Hay un delicado trabajo de detección de las zonas calientes y violentas de la Rosario del cambio de siglo. Es una novela negra sobre la actualidad negra, que suspende las impostaciones. «Ah. No era choro, era uno de los nuestros», le contesta Arroyos cuando intenta convencerlo de hacer una nota sobre el caso Jonatan Herrera. Un nuevo punto de unión de las partes sobrevivientes a la dispersión que dejó el genocidio y esa democracia que parece cansarse de sí misma.
Aparecen los distintos planos de negociación entre los actores de la economía ilegal que sostuvo las fantasías de ciudad global. La Rosario de los abusos, las arbitrariedades, el despojo a cara descubierta, los residuos de la fiesta financiera y los grandes proyectos inmobiliarios. Las subjetividades descartadas del boom de consumo y confort, las várices sensibles de las nuevas esperanzas de seguridad. La ciudad del esplendor de aseguradoras, bancos, financieras, inmobiliarias y exportadoras, es perforada desde su contracara.
Por eso, también puede leerse como un relato sobre una generación en la que el sexo fue organizador de deseos y dador de sentido político y generacional, y del desencanto de una adolescencia que se vivió rodeada de ensoñaciones que en pocos meses las hicieron parecer totalmente absurdas. La figura de la Morocha viene al rescate en esa ciudad partida. Ella le cuenta historias, es la línea vital que ata las biografías. Bustamante renueva su desengaño y a la vez se empecina. Arroyos lo saca a pasear tentado con dos bolsas y lo lleva a un acto en El Cairo con la intendenta, funcionarios y periodistas. Hablan de multiculturalismo y libertad de expresión. «¿Libertad de expresión? Eso es cosa de los chetos. Los laburantes nunca tuvimos libertad de expresión», dice Arroyos, que sostiene una teoría sobre la división del mundo –polarizado– entre Ellos, los Robots y los otros, que quedan afuera. «Linyeras, barrabravas, cartoneros, drogadictos, tumberos, jipis, punks, malabaristas, travestis, limpiavidrios, okupas y chimborras, entre otros, eran las únicas personas que él no clasificaba dentro de los Ellos y los Robots».

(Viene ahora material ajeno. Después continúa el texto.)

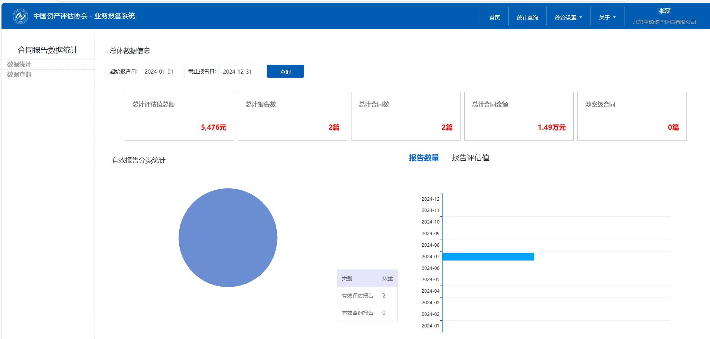Select 数据统计 in the sidebar
The height and width of the screenshot is (339, 710).
click(x=19, y=64)
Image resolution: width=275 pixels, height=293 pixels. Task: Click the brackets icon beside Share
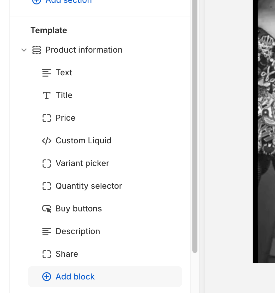[x=46, y=254]
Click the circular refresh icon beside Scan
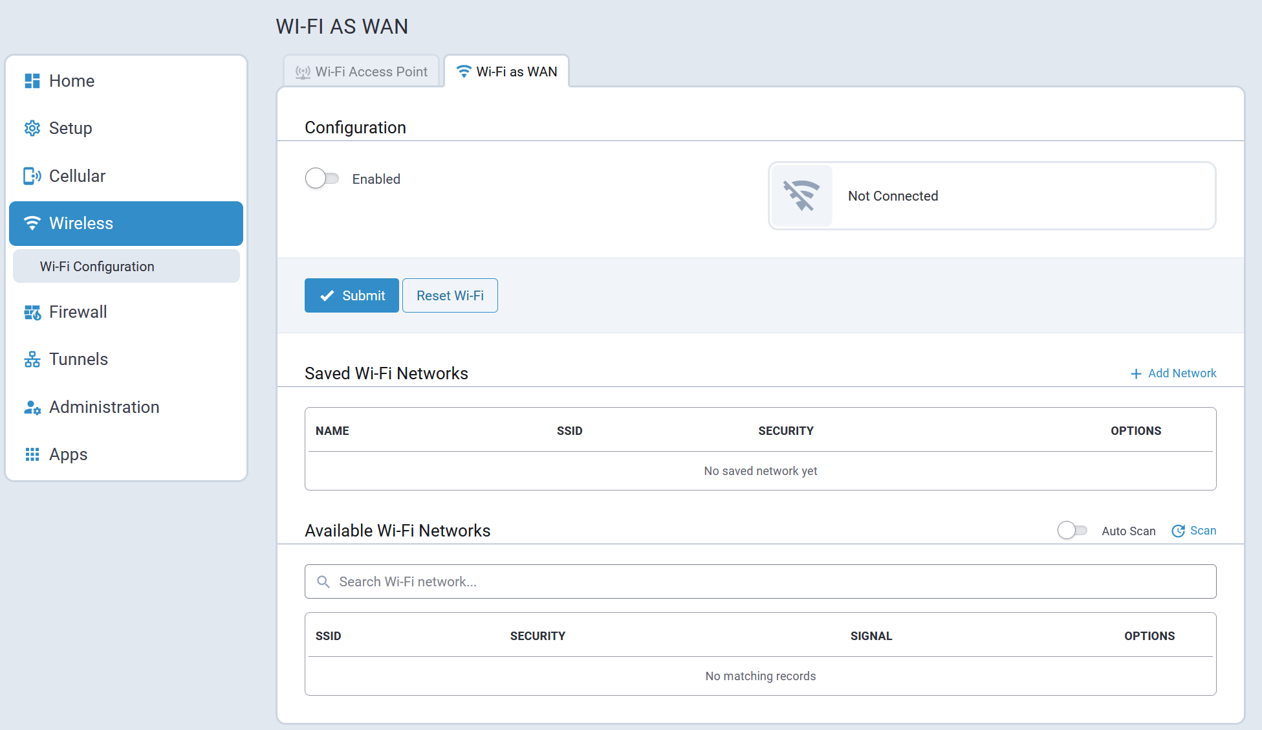The width and height of the screenshot is (1262, 730). point(1178,531)
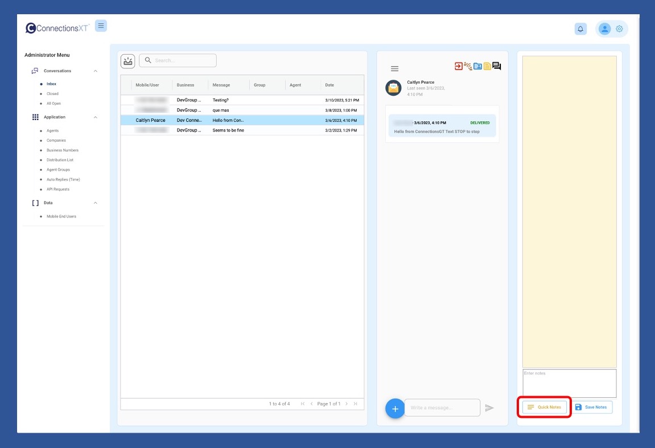Open the notifications bell
Image resolution: width=655 pixels, height=448 pixels.
click(x=580, y=29)
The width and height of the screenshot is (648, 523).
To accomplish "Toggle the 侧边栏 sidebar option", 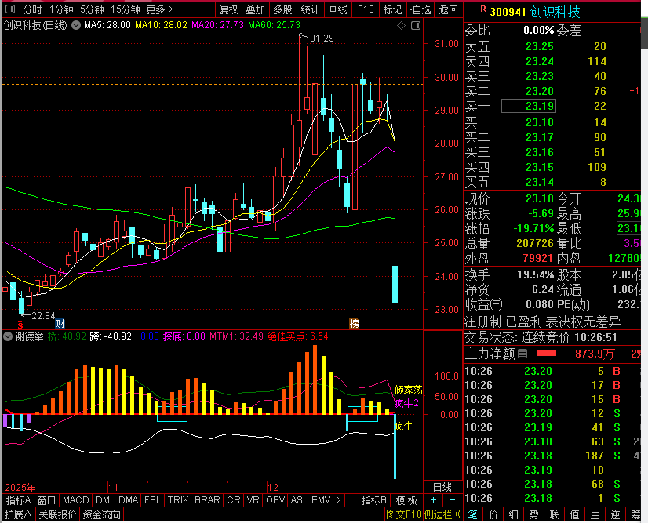I will (x=441, y=515).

La barbarie contemporánea con sus formas de espanto urbano. El caldo podrido de la democracia, las herencias y tradiciones represivas, los márgenes ocultos, los mundos diversos de tramposos, atorrantes, oportunistas, el universo amplio de las ventajas y agachadas, el fin de las utopías previas que en la postdictadura reaparecen aterradas. La novela –con sus capas narrativas internas, con sus novelas contenidas– es una crónica de las quebraduras y de los quebrados del desastre asesino del Proceso, los hijos indeseados del entusiasmo democrático, criados en la pedagogía de una violencia ficcionada, hipócrita y potenciada.

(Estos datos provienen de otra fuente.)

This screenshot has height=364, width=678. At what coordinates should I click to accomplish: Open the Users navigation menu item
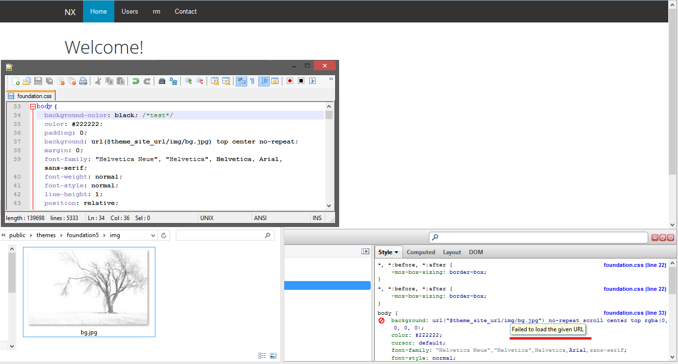(x=129, y=11)
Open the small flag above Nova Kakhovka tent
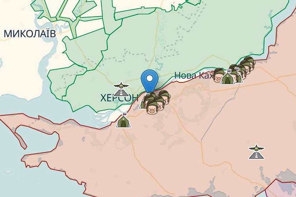The height and width of the screenshot is (197, 296). click(229, 71)
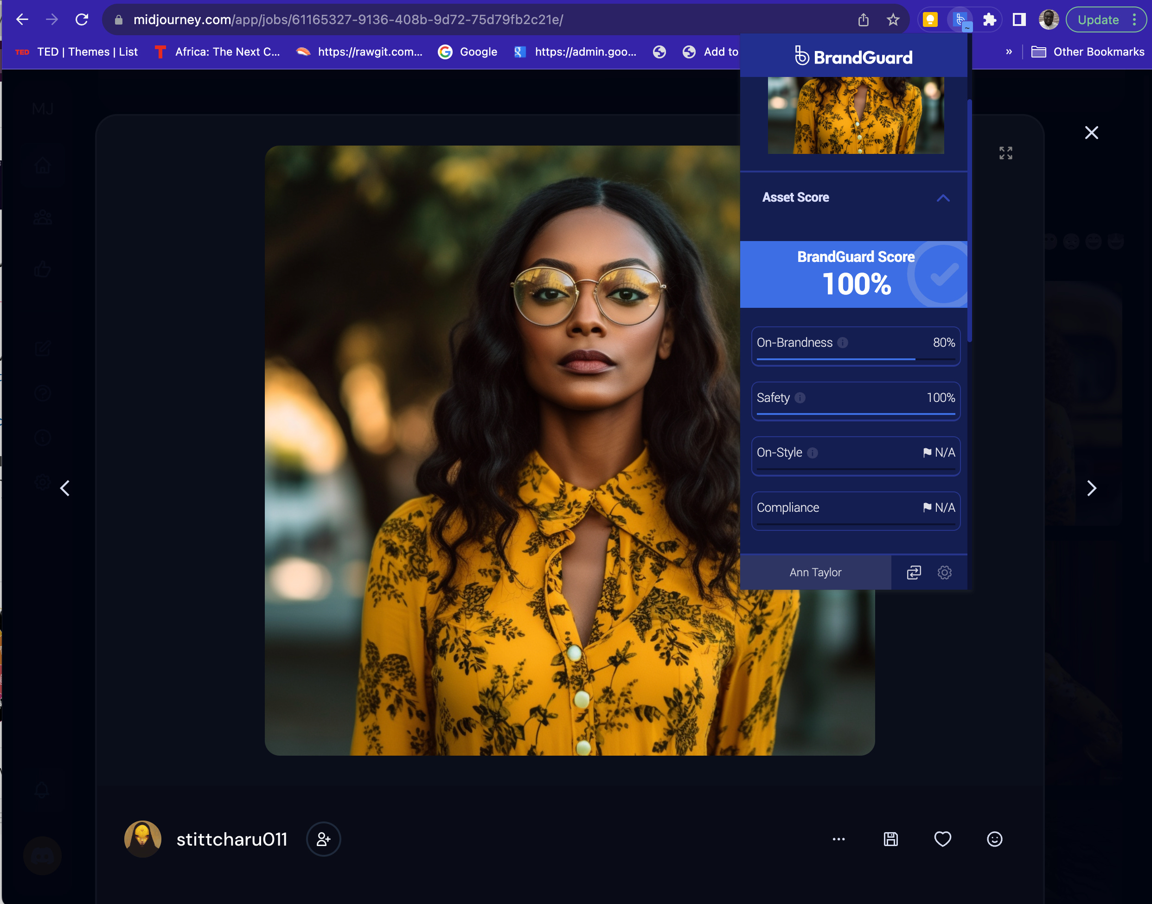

Parece que hasta el azar está perdido, la realidad es una red de algoritmos programados entre los que se cuelan los sueños de vida en común, las indagaciones del delito, las napas de violencia y degradación, las teorizaciones de las experiencias, las imágenes de sordidez que el centro escupe hacia los márgenes. Son una pregunta que curiosamente faltaba en la literatura local. En la ciudad del City Center, el lumpenaje es el último reservorio de lo humano y es, también, una posibilidad de escritura.
Marcos Mizzi, City Center, Editorial Pesada Herencia, Rosario: 2017.